» **TEXT BLOCK**
The Consumer Financial Protection Bureau’s entrance into the battle between banks and fintechs over customer information appears to have done something remarkable by largely pleasing both sides.
Banks have welcomed the statement of principles because they are non-binding, while fintechs are encouraged by the CFPB’s recognition of key issues in the debate.
“They were carefully conceived, and not at all constructed from an industry vs. industry fight,” said Steve Boms, vice president of government affairs at Envestnet Yodlee, a company that provides technology to financial advisors and does data aggregation. “Our view is these were formulated using the perspective of the consumer, with informed consent and full transparency.”
Rob Morgan, vice president of emerging technology at the American Bankers Association, said it is “pleased that the CFPB’s new principles for consumer-authorized data sharing acknowledge key recommendations ABA outlined earlier this year, particularly with regard to security, transparency and control.”
Yet the principles could also lay the groundwork for future regulation if banks and fintechs cannot work out some outstanding issues on their own.

» **TASK SET**
• a. Can you reproduce the data-sharing article, starting at the words "The Consumer Financial" and ending with "in the debate.", with "fintechs" swapped for "financial technology firms"?
• b. Which organizations are named in the data-sharing article?

» **INFORMATION PROVIDED**

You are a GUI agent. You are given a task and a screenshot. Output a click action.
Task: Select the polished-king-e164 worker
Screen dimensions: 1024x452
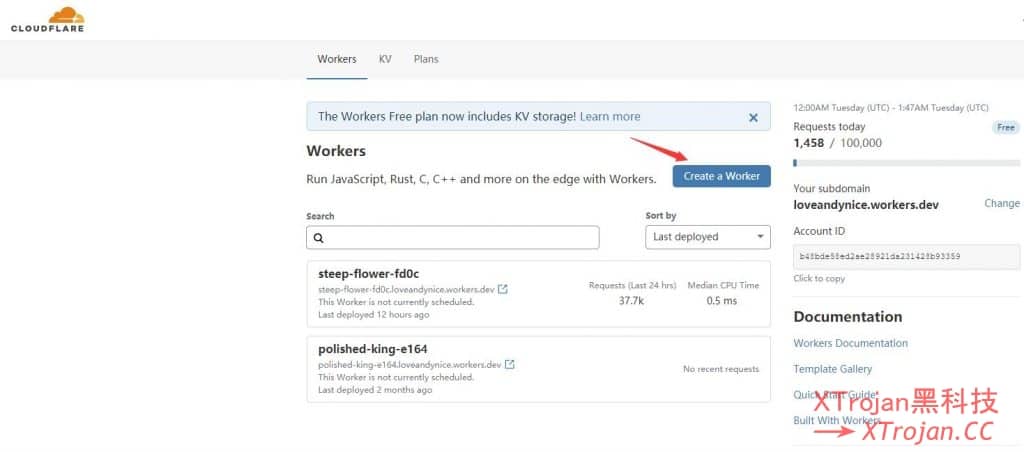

» **ANSWERS BELOW**
• a.
The Consumer Financial Protection Bureau’s entrance into the battle between banks and financial technology firms over customer information appears to have done something remarkable by largely pleasing both sides.
Banks have welcomed the statement of principles because they are non-binding, while financial technology firms are encouraged by the CFPB’s recognition of key issues in the debate.

• b.
- Consumer Financial Protection Bureau (CFPB)
- Envestnet Yodlee
- American Bankers Association (ABA)